In this regard it should be remembered that defense counsel is given broad latitude in the conduct of his representation of an accused. Oftentimes, matters of defense strategy and trial tactics require the particular skills and experience of counsel. Undoubtedly, disagreement may exist between client and counsel on innumerable points of trial strategy, but counsel’s decision will be upheld unless the decision seriously and unduly prejudices the interests of the client to the extent that the client is denied genuine and effective legal representation. See Brookhart v. Janis, 383 U.S. 1, 8, 86 S.Ct. 1245, 16 L.Ed.2d 314 (1966) (Harlan, J., Separate opinion).
This Court agrees that when counsel, after consultation with his client, makes a strategy judgment in the course of trial and acts upon that judgment in a manner inconsistent with this client’s wishes, the failure of counsel to follow the client’s instructions does not per se constitute ineffective assistance of counsel in the constitutional sense. United States ex rel. Cornitcher v. Rundle, 285 F.Supp. 625 (E.D.Pa.1968), aff’d, 406 F.2d 773 (3rd Cir. 1969); Nelson v. California, 346 F.2d 73 (9th Cir. 1965); Pierce v. Hudspeth, 126 F.2d 337 (10th *577Cir. 1942); Martin v. United States, 248 F.2d 651 (D.C.Cir. 1957).
Petitioner’s counsel made a strategy judgment in the heat of battle. It was a rational judgment and this Court cannot say under the circumstances of this case that it was an imprudent one. Even if it be assumed, however, that counsel should have followed petitioner’s wishes in the matter, it is clear that counsel’s overall performance met the standards announced in Moore v. United States, 432 F.2d 730 (3rd Cir. 1970).
Petitioner is not entitled to relief.
. The Delaware practice, like that of this Court, is for the trial judge to conduct the voir dire.
. Transcript of Trial Proceedings (hereinafter “T.”), at 7.
. Id.
. Id. at 9-10.
. Preston v. Delaware, 306 A.2d 712 (1973). The court ruled that the lack of a record with respect to these matters prevented their determination on direct appeal. 306 A.2d 713, 715-16.
. Rule 35(a), Superior Court Criminal Rules, 13 Del.C.Ann. (West 1971).
. Petitioner’s Habeas Corpus Brief, at 13.
. It is pertinent to note that petitioner’s trial counsel did make an opening statement (T. 175) and did exercise peremptory challenges (Post-Conviction Hearing Record, DX 2).
. Preston v. Delaware, 306 A.2d 712, 714-15 (1973).
. In the Alexander case, for example:
. . . 21% of the population was Negro and 21 or over, therefore presumptively eligible for grand jury service. Use of questionnaires by the jury commissioners created a pool of possible grand jurors which was 14% Negro, a reduction by one-third of possible black grand jurors. The commissioners then twice culled this group to create a list of 400 prospective jurors, 7% of whom were Negro — a further reduction of one-half. The percentage dropped to 5% on petitioner’s grand jury venire and to zero on the grand jury that actually indicted him. . .
405 U.S. at 629-30, 92 S.Ct. at 1225.
....
Exercise instructions
[1] Answer these questions from the court opinion:
(a) Which case set the standards that counsel's overall performance is said to have met?
(b) Under the Delaware practice, who conducts the voir dire?
(c) In the Alexander case, what percentage of the list of 400 prospective jurors was Negro?
[2] Extend the court opinion, starting right after its last line.

Provided information
....
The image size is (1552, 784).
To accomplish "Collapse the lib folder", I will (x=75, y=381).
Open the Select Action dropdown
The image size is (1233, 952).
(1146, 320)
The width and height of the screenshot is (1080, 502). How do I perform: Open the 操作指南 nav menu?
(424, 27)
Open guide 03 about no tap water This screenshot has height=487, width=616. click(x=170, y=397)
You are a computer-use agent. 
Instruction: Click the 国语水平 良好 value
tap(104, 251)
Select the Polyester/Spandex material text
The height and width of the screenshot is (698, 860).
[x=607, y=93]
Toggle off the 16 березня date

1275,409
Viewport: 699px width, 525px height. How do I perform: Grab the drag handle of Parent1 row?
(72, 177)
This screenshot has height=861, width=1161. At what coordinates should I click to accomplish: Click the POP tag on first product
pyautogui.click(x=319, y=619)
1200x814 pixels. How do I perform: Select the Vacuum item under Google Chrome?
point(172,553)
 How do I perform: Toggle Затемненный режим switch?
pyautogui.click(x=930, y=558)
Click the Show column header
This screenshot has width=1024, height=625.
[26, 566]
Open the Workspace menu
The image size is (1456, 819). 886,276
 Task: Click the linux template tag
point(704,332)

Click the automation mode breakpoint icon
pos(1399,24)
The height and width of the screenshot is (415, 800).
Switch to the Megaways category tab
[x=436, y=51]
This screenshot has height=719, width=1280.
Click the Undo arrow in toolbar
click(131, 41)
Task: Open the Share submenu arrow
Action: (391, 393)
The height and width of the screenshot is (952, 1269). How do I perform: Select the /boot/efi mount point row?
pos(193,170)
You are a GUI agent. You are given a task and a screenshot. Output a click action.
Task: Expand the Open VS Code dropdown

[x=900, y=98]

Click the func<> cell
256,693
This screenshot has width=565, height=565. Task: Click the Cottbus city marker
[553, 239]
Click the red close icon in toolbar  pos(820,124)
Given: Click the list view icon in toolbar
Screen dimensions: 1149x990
....
Final answers
[1]
(a) Moore v. United States, 432 F.2d 730 (3rd Cir. 1970).
(b) The trial judge.
(c) 7%.

[2]
. Petitioner understandably does not contend that his counsel’s failure to voir dire the jury panel on racial prejudice violated any constitutional right other than his Fourteenth Amendment right to effective assistance of counsel. In Ham v. South Carolina, 409 U.S. 524, 93 S.Ct. 848, 35 L.Ed.2d 46 (1973), the Supreme Court held that the Fourteenth Amendment requires a state to provide an opportunity to meaningfully voir dire the jury panel regarding racial prejudice. A state’s duty in this regard is not unlike its duty to provide an opportunity for cross-examination of the state’s witnesses and an opportunity for the defendant to testify in his own behalf. As the trial judge in this case pointed out, the defendant’s right under Ham, like his right of confrontation, is an important one. The state’s duty in cases of this kind is fulfilled, however, when it provides an opportunity for the exercise of the defendant’s right. The decision whether the defense will avail itself of such an opportunity will in most instances involve the exercise of a judgment which should be left to competent defense counsel who is the one in the best position to determine which course of action is in the client’s best interest. Accordingly, in the absence of extraordinary circumstances, if competent defense counsel makes a strategy decision in the course of trial not to take advantage of the opportunity afforded by the State, the defendant cannot later complain of a Fourteenth Amendment violation even though counsel’s decision may not have had his blessing. Cf. Henry v. Mississippi, 379 U.S. 443, 85 S.Ct. 564, 13 L.Ed.2d 408 (1965); United States ex rel. Cornitcher v. Rundle, 285 F.Supp. 625 (E.D.Pa.1968), aff'd, 406 F.2d 773 (3rd Cir. 1969); Nelson v. People of California, 346 F.2d 73, 81-82 (9th Cir. 1965); Martin v. United States, 101 U.S.App.D.C. 329, 248 F.2d 651 (1951).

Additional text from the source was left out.